*** Opening of DATA ***

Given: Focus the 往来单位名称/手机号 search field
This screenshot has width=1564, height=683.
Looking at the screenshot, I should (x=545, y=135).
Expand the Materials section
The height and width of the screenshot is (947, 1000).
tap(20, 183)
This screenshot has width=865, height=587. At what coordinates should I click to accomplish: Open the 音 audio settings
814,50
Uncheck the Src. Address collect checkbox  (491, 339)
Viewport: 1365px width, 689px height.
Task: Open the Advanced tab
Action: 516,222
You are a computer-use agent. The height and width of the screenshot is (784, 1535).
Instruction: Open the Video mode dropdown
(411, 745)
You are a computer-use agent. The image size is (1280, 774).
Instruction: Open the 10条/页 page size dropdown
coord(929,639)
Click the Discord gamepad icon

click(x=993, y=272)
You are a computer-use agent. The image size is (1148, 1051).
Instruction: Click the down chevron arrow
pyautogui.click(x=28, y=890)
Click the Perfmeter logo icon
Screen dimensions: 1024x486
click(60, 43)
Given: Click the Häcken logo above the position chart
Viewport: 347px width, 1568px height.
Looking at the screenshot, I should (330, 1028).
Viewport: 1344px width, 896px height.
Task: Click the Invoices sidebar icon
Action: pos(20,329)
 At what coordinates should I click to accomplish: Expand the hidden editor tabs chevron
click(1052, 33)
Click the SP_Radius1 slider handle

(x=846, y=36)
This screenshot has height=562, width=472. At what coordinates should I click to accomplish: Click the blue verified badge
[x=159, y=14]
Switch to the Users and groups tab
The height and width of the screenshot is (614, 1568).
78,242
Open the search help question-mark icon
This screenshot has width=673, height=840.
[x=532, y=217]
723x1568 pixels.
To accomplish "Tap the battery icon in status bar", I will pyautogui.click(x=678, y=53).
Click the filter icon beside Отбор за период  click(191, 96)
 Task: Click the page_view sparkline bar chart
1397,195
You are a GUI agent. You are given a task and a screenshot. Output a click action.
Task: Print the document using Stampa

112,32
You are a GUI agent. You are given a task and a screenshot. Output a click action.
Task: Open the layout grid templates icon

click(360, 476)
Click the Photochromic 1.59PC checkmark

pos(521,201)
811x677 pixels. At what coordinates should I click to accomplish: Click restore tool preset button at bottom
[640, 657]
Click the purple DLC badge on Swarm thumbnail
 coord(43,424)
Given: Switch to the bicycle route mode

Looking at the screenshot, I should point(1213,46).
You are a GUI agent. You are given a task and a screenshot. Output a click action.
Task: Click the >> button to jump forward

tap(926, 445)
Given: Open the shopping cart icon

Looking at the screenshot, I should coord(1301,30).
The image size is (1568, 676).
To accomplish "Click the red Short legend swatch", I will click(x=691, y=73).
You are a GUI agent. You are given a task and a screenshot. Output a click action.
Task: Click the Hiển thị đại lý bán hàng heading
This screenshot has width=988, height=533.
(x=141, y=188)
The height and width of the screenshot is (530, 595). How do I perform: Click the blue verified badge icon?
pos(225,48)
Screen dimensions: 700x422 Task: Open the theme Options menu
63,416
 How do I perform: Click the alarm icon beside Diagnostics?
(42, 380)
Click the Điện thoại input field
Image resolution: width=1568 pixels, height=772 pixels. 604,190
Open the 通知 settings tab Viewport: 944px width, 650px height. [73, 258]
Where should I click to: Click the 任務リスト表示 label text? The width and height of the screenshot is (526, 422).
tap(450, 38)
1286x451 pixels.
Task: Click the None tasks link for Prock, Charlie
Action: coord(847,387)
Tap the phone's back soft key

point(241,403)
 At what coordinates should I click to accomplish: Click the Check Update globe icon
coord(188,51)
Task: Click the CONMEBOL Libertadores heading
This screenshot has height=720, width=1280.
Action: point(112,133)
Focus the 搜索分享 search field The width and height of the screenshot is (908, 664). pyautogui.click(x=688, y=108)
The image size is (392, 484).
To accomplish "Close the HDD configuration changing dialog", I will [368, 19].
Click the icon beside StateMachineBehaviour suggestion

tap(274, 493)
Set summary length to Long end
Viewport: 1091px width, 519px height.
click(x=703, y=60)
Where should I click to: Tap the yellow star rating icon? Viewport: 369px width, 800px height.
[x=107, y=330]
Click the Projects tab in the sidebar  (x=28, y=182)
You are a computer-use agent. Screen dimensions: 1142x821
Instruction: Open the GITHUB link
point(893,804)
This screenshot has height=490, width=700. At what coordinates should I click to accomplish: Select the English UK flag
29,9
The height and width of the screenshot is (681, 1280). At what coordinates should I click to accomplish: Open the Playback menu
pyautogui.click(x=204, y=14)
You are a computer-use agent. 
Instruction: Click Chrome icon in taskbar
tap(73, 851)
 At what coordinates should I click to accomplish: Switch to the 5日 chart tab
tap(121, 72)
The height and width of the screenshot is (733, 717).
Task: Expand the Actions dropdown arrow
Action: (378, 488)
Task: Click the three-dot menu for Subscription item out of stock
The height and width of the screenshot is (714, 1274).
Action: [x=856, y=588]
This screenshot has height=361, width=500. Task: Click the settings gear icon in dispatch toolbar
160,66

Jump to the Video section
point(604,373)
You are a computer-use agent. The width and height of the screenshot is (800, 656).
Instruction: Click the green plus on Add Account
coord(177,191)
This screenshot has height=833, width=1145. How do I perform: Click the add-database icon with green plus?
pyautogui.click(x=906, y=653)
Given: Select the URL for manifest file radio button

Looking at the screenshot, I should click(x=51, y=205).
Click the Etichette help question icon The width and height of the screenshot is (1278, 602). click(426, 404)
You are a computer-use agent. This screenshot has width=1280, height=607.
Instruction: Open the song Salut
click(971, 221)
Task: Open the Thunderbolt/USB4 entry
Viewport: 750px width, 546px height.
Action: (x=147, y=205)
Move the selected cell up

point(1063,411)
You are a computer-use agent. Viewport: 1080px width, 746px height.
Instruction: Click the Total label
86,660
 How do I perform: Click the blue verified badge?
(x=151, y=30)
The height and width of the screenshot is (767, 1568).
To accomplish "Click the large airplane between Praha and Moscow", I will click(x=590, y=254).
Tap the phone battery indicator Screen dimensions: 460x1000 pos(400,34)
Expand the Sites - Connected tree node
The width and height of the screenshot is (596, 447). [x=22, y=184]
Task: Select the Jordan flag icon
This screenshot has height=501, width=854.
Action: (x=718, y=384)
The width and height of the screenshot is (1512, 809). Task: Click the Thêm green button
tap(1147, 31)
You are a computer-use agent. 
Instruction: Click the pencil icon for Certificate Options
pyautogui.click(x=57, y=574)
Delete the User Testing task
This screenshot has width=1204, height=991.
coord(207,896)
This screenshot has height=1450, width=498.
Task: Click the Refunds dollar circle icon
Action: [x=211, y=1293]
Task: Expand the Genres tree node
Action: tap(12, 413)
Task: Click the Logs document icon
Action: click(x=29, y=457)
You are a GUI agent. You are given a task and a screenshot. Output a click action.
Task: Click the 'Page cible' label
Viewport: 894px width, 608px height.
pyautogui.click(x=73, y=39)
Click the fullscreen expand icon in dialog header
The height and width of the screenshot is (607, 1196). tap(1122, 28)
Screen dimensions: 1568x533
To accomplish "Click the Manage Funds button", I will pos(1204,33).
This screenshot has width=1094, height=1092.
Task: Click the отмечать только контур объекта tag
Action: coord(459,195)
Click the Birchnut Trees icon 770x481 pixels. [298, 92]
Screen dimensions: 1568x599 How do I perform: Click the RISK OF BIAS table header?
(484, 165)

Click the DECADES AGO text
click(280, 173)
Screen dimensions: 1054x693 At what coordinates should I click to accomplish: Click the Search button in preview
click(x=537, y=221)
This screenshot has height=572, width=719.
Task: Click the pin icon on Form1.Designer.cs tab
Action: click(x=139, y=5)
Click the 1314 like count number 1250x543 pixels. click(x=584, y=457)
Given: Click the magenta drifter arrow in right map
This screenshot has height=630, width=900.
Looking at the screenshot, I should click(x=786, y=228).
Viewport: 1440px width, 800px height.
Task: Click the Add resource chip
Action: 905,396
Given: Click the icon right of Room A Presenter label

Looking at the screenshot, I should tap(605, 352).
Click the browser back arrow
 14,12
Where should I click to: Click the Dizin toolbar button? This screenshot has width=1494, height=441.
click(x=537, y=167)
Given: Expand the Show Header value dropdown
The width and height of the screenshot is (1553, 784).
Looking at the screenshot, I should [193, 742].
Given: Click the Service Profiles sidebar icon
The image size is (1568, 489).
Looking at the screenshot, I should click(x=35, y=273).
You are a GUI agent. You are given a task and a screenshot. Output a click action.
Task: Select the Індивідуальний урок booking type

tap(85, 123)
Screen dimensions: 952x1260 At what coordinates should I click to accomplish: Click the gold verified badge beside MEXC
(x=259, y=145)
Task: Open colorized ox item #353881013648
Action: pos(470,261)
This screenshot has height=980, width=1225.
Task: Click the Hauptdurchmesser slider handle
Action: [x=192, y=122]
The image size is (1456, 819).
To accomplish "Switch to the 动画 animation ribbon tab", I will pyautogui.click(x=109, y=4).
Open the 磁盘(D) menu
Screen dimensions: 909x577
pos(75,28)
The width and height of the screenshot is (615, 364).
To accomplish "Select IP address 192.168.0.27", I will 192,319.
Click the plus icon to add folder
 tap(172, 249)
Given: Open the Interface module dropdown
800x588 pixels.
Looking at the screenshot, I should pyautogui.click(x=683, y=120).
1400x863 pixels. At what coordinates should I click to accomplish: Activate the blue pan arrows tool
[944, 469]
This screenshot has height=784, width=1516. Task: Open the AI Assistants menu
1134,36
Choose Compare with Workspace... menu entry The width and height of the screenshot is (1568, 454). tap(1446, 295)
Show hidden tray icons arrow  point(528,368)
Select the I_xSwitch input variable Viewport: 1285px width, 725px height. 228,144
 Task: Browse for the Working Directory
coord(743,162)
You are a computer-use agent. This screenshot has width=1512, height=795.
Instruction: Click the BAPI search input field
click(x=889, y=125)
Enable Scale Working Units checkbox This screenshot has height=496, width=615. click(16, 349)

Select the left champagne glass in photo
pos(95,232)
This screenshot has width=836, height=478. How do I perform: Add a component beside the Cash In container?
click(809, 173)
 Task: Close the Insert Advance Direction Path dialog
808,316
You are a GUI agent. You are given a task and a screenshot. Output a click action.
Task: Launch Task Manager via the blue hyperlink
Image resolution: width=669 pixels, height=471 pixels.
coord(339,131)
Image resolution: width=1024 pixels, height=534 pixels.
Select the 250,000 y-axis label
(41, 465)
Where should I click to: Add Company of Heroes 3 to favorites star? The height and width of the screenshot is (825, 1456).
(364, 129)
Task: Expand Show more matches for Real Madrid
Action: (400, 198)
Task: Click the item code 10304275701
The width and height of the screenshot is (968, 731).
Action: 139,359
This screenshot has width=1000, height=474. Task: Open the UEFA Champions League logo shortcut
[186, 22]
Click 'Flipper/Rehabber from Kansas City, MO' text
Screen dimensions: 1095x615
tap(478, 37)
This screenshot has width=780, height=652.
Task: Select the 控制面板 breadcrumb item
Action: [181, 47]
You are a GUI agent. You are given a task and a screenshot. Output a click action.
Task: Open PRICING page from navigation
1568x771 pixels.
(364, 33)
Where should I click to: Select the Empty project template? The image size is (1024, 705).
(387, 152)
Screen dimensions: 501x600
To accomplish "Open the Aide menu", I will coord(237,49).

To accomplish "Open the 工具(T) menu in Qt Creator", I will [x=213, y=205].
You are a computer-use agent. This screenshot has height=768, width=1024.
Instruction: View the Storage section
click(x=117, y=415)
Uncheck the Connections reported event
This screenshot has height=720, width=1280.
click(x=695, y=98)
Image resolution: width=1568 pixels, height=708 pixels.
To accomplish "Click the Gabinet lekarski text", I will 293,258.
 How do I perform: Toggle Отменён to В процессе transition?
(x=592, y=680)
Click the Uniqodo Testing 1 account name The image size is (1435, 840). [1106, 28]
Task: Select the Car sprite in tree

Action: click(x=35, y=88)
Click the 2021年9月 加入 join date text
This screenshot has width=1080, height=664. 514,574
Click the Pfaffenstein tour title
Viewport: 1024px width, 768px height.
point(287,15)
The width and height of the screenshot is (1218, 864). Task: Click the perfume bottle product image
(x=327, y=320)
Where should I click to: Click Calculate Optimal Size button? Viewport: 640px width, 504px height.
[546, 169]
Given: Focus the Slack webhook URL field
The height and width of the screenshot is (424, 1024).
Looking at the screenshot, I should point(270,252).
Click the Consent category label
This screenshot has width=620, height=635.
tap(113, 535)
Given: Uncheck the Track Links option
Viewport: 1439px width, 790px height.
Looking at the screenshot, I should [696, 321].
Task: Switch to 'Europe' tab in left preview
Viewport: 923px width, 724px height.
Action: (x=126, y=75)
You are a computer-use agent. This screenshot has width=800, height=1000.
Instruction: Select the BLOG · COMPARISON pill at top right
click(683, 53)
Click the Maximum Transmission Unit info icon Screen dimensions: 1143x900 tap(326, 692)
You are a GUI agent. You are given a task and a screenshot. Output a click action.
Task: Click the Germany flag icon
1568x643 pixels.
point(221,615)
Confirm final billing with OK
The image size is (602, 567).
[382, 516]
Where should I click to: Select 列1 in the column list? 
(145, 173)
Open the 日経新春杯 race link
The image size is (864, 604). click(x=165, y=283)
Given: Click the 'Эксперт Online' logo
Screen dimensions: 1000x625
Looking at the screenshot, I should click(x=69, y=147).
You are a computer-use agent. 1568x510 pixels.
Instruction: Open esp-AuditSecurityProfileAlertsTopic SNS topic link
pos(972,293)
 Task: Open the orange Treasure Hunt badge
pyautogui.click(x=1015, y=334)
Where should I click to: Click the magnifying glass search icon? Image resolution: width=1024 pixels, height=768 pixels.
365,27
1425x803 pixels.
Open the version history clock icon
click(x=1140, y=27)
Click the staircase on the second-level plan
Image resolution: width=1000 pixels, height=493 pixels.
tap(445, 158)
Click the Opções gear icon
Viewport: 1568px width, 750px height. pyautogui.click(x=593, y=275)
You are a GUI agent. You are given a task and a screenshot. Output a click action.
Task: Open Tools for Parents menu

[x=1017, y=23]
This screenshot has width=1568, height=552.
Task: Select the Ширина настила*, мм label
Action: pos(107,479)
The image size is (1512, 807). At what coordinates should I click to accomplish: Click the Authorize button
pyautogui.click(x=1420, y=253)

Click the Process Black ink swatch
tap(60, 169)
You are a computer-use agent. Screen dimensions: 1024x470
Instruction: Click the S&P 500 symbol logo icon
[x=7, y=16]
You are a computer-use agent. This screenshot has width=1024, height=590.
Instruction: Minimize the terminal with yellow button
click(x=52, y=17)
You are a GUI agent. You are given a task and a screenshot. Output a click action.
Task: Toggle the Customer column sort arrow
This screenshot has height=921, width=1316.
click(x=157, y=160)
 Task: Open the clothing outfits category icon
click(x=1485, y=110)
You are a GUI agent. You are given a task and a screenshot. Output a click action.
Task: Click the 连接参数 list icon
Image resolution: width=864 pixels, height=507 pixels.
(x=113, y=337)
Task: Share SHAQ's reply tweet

*** Close of DATA ***

## YOUR ASSIGNMENT
Reproduce only the lines running from the one with "Click the staircase on the second-level plan" through the final line of the listing above, both ends included.

## OUTPUT
Click the staircase on the second-level plan
Image resolution: width=1000 pixels, height=493 pixels.
tap(445, 158)
Click the Opções gear icon
Viewport: 1568px width, 750px height. pyautogui.click(x=593, y=275)
You are a GUI agent. You are given a task and a screenshot. Output a click action.
Task: Open Tools for Parents menu

[x=1017, y=23]
This screenshot has width=1568, height=552.
Task: Select the Ширина настила*, мм label
Action: pos(107,479)
The image size is (1512, 807). At what coordinates should I click to accomplish: Click the Authorize button
pyautogui.click(x=1420, y=253)

Click the Process Black ink swatch
tap(60, 169)
You are a computer-use agent. Screen dimensions: 1024x470
Instruction: Click the S&P 500 symbol logo icon
[x=7, y=16]
You are a computer-use agent. This screenshot has width=1024, height=590.
Instruction: Minimize the terminal with yellow button
click(x=52, y=17)
You are a GUI agent. You are given a task and a screenshot. Output a click action.
Task: Toggle the Customer column sort arrow
This screenshot has height=921, width=1316.
click(x=157, y=160)
 Task: Open the clothing outfits category icon
click(x=1485, y=110)
You are a GUI agent. You are given a task and a screenshot. Output a click action.
Task: Click the 连接参数 list icon
Image resolution: width=864 pixels, height=507 pixels.
(x=113, y=337)
Task: Share SHAQ's reply tweet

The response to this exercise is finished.